= Alexander Champion (Senior) =

London based merchant

Alexander Champion (snr) was a London based merchant who was in business in the eighteenth century, trading to many parts of the world, with a number of partners over the years.

Alexander was born around 1725, the son of another Alexander Champion and his wife Mary. His ancestors came to London from Berkshire in the early eighteenth century. He was the father of another Alexander Champion (a businessman) who succeeded him in both business and whaling

==A London-based merchant==
In 1742, he was taken on as partner in Samuel Storke’s firm and headed up the firm in 1753 when Samuel Storke died of a sudden stroke. The firm was based at Great Ayliffe Street, Goodman’s Field. In 1764, he left that firm and went into business with a new partner, Thomas Dickason, who was still his partner at the time of his death, at 117 Bishopsgate. Champion and Dickason had considerable trade with America and, it seems, Rhode Island and Boston in particular. In 1773, they are said to have sent the tea cargoes that were dumped in Boston Harbour in the Boston Tea Party.

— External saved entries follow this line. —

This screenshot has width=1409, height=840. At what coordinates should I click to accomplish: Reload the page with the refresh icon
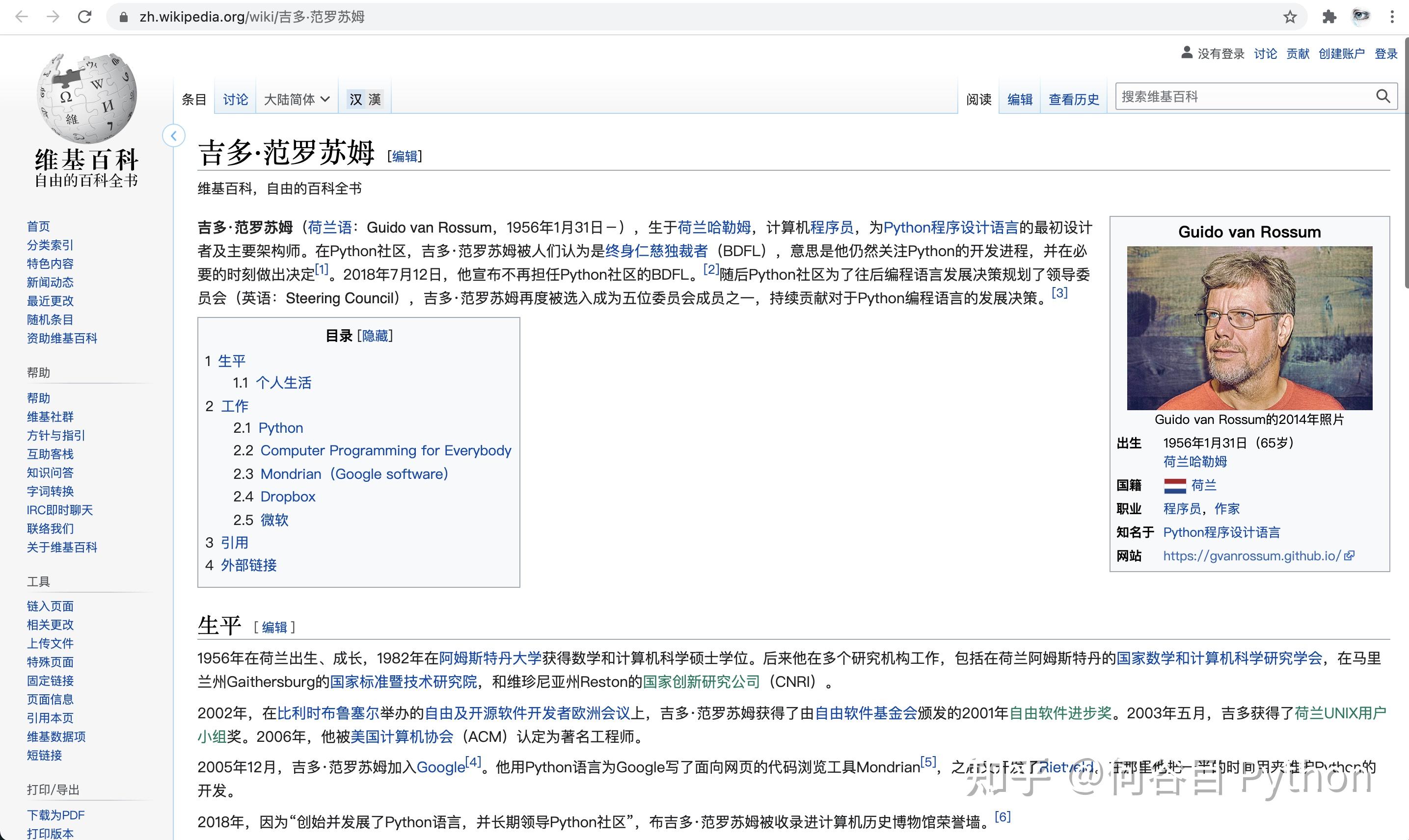(x=85, y=17)
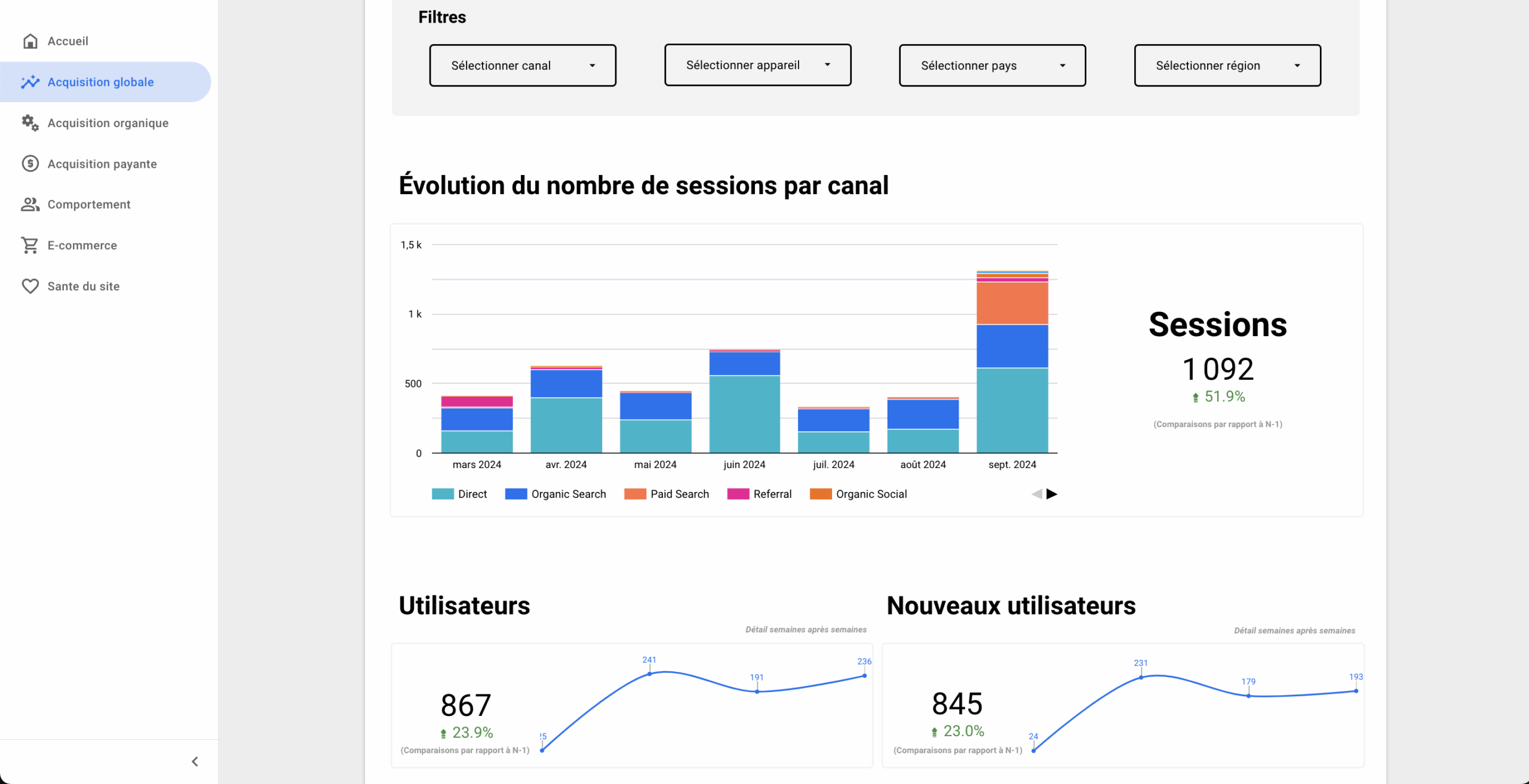Advance the chart legend with the right arrow
The height and width of the screenshot is (784, 1529).
[1052, 494]
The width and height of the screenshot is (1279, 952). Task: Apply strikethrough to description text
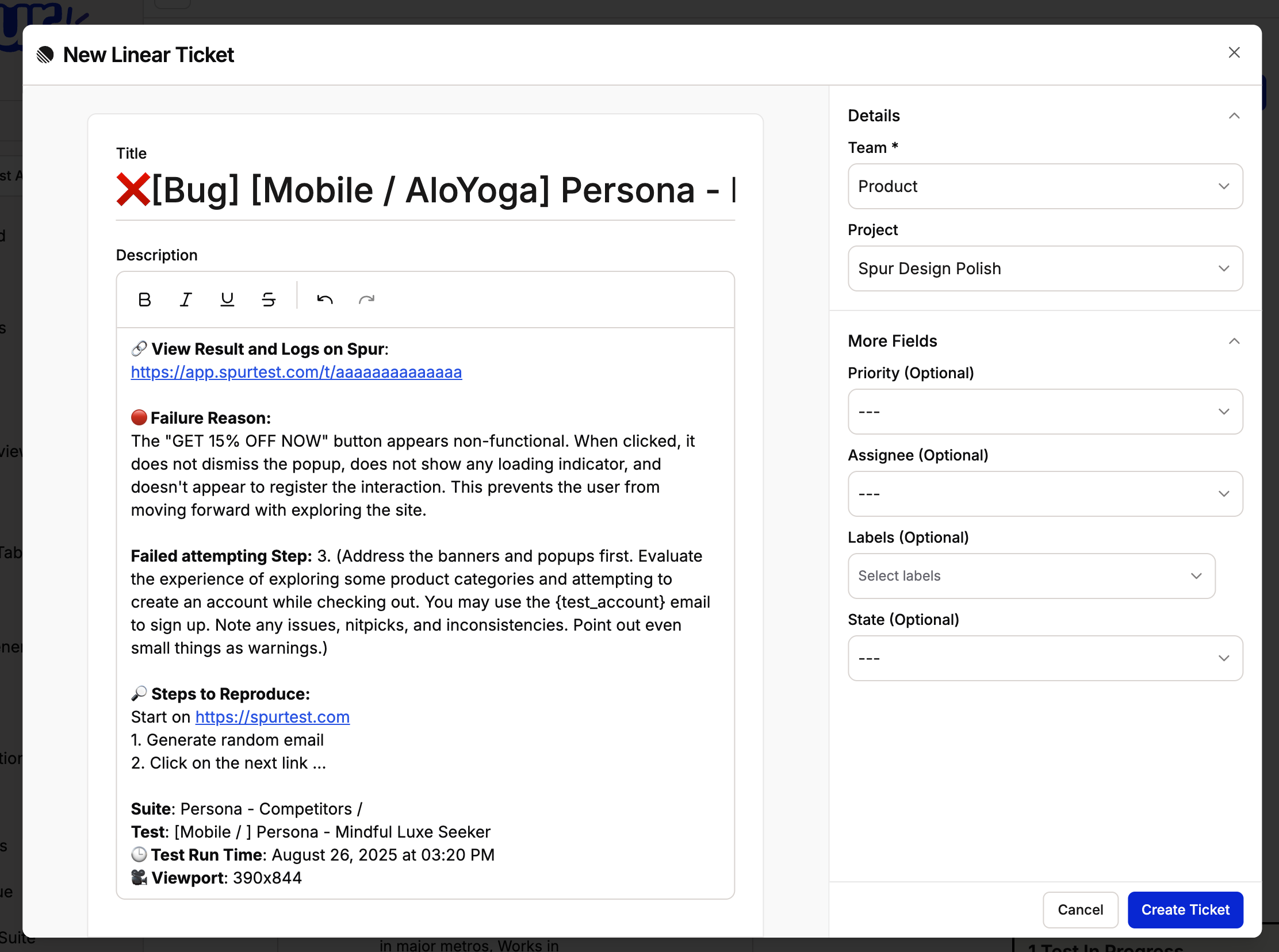click(x=269, y=300)
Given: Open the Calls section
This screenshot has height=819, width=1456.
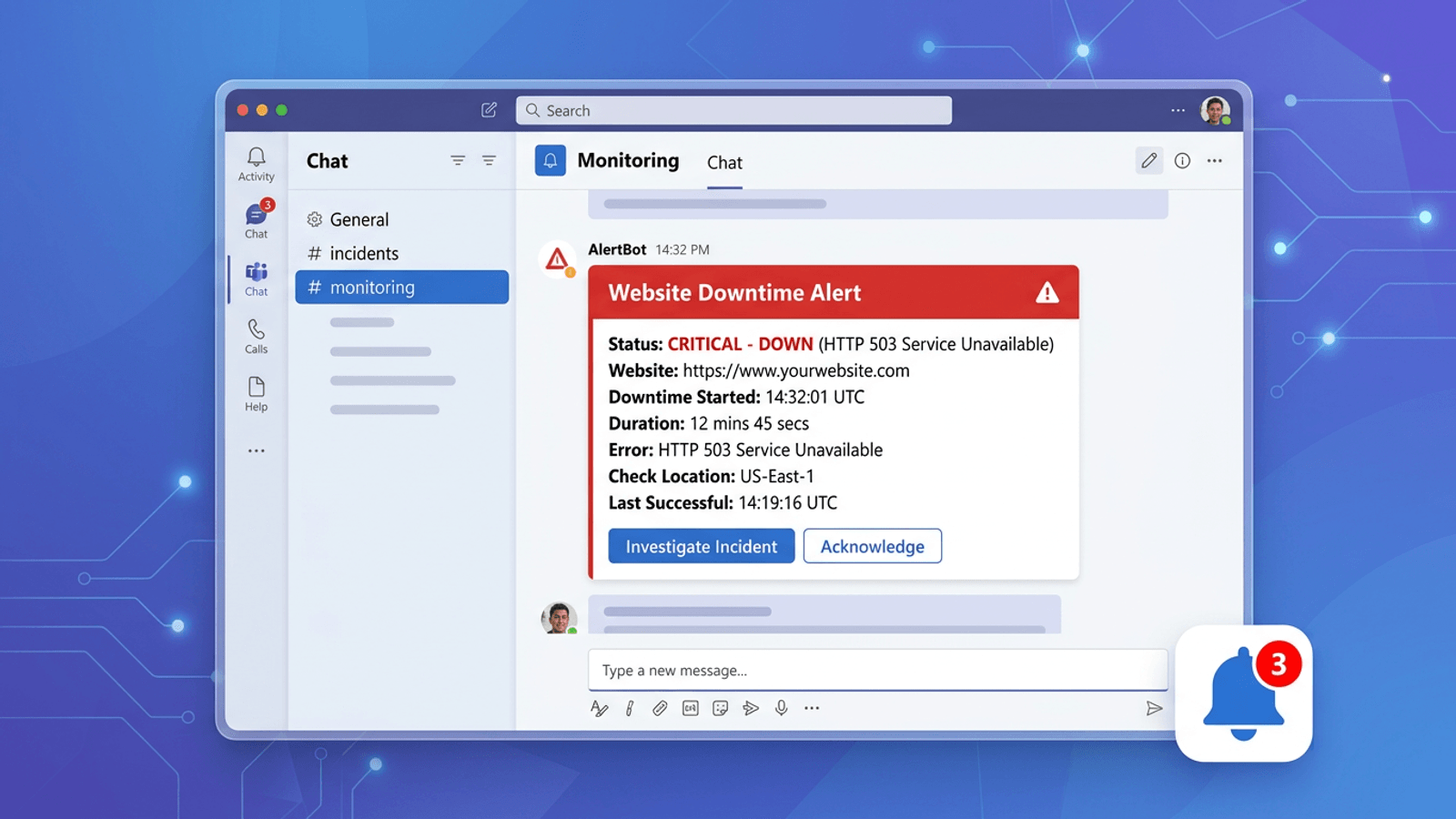Looking at the screenshot, I should (256, 335).

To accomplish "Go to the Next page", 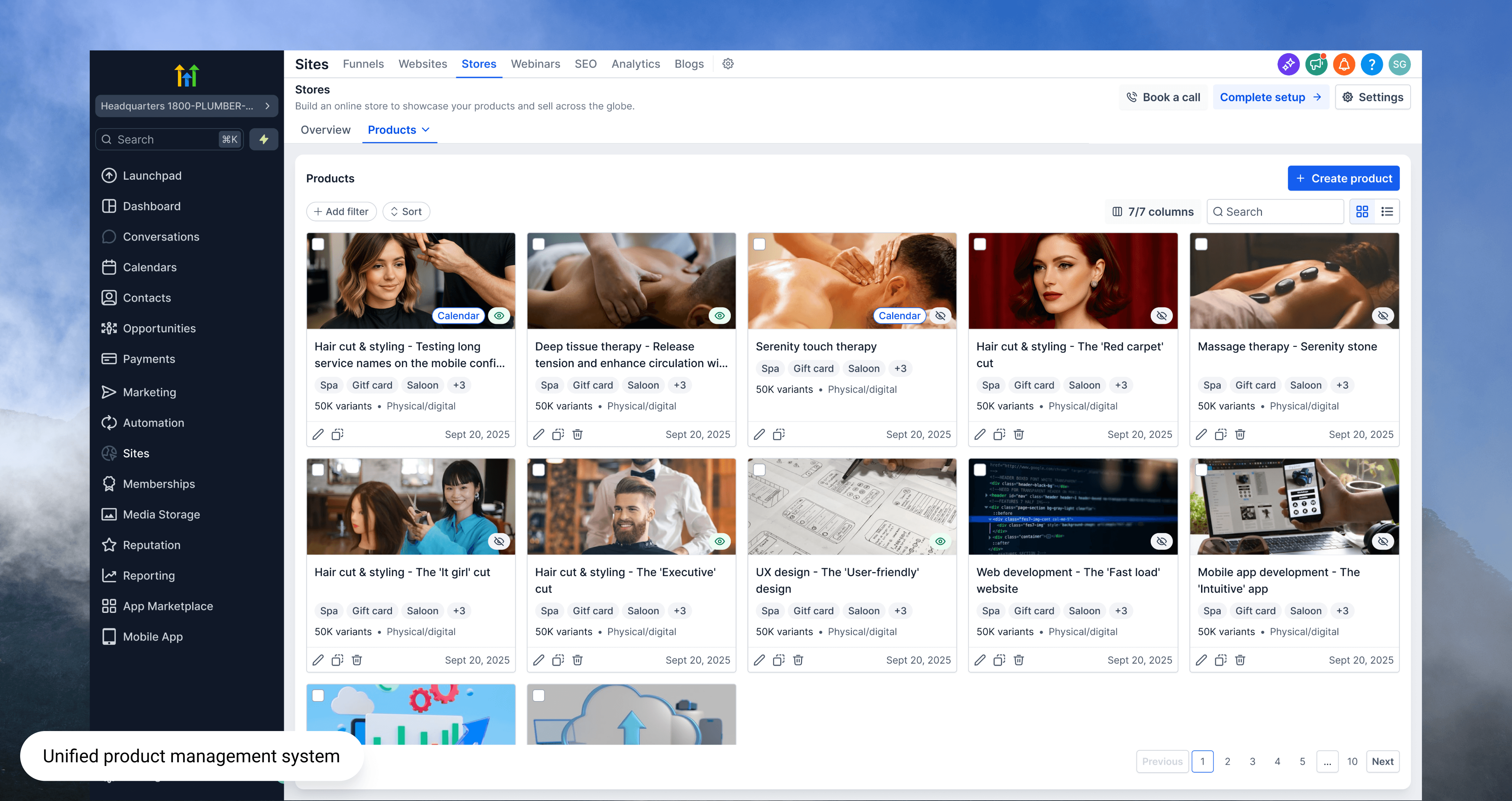I will (1382, 762).
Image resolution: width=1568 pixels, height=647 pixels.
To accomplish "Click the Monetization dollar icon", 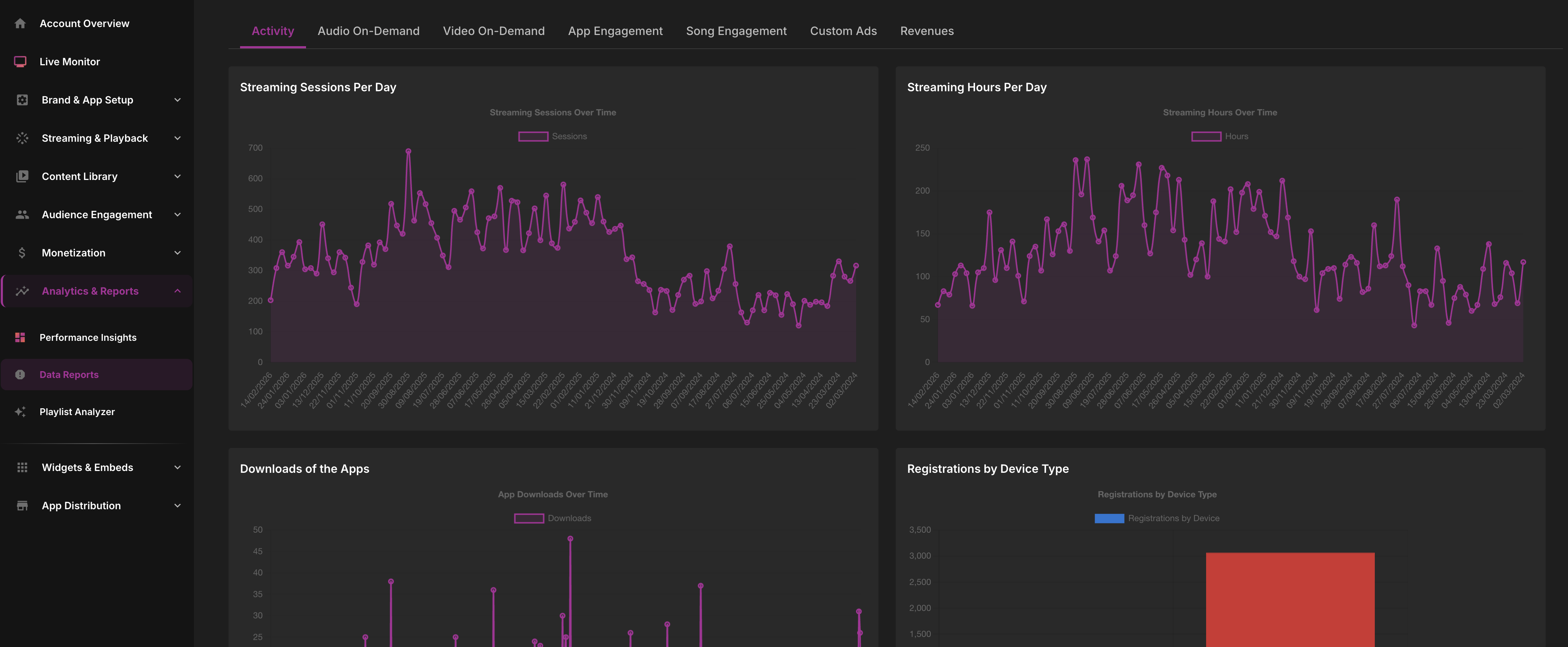I will [22, 253].
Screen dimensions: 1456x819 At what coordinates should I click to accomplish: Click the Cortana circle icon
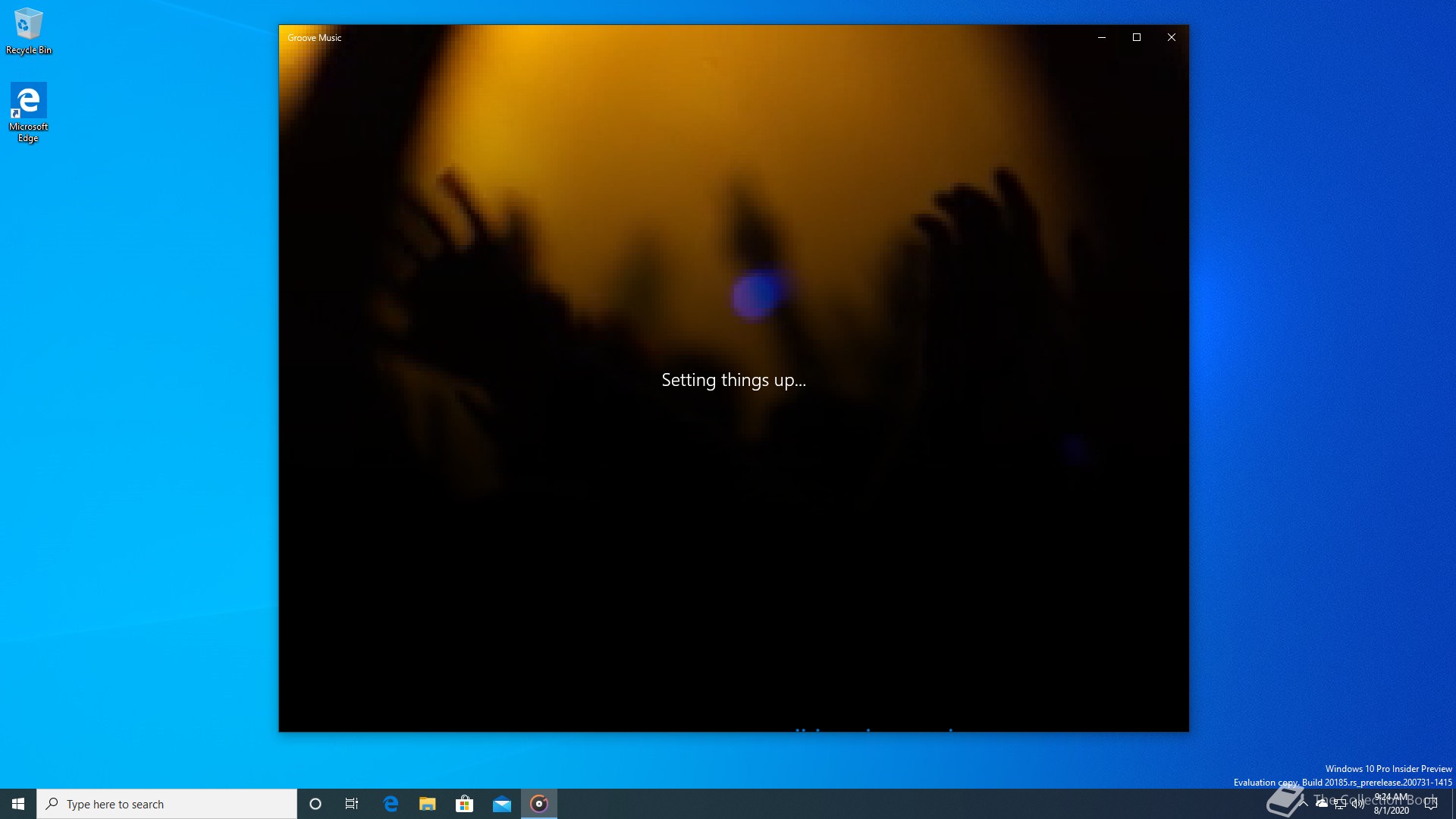(315, 804)
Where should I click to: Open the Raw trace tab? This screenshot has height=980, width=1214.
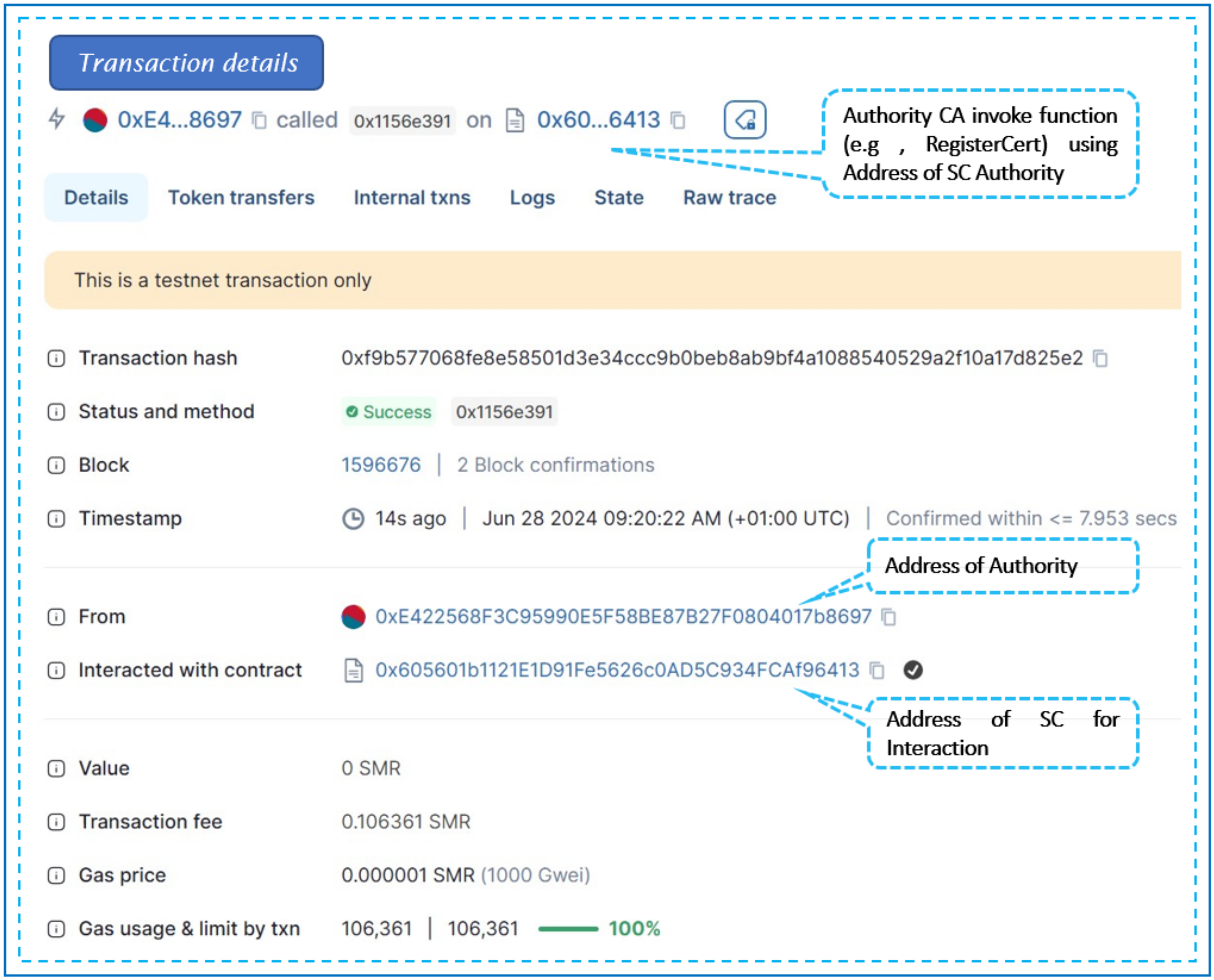[x=730, y=197]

In 1778, Alexander Champion was listed as an underwriter in Lloyd’s Register. He retired in 1789. He died on 28 April 1795 at his home in Walthamstow, Essex.

==Family==
Alexander Champion married a wife called Christiana who died in January 1770. They had at least six sons and a daughter, as noted in his will.

I. 	Alexander Champion (businessman) was born on 11 November 1751 and died on 6 April 1809

II. 	Benjamin was born in 1753. He was a merchant, resident of New Broad Street, London, when he died on 13 June 1817

III. 	Samuel was a merchant also resident in New Broad Street, London and also died in 1817

IV. 	William was resident of Walthamstow, Essex, at the time of his death in 1819

V. 	James

VI. 	Thomas served in the Honourable United East India Company at Bombay and was resident in London at his death in 1796

I. 	Mary, baptised in 1758 at the Presbyterian chapel in Goodmans Field

His second wife was Sarah Fuller whom he married on 6 April 1771 at St Martin Outwich, London. She died after May 1777.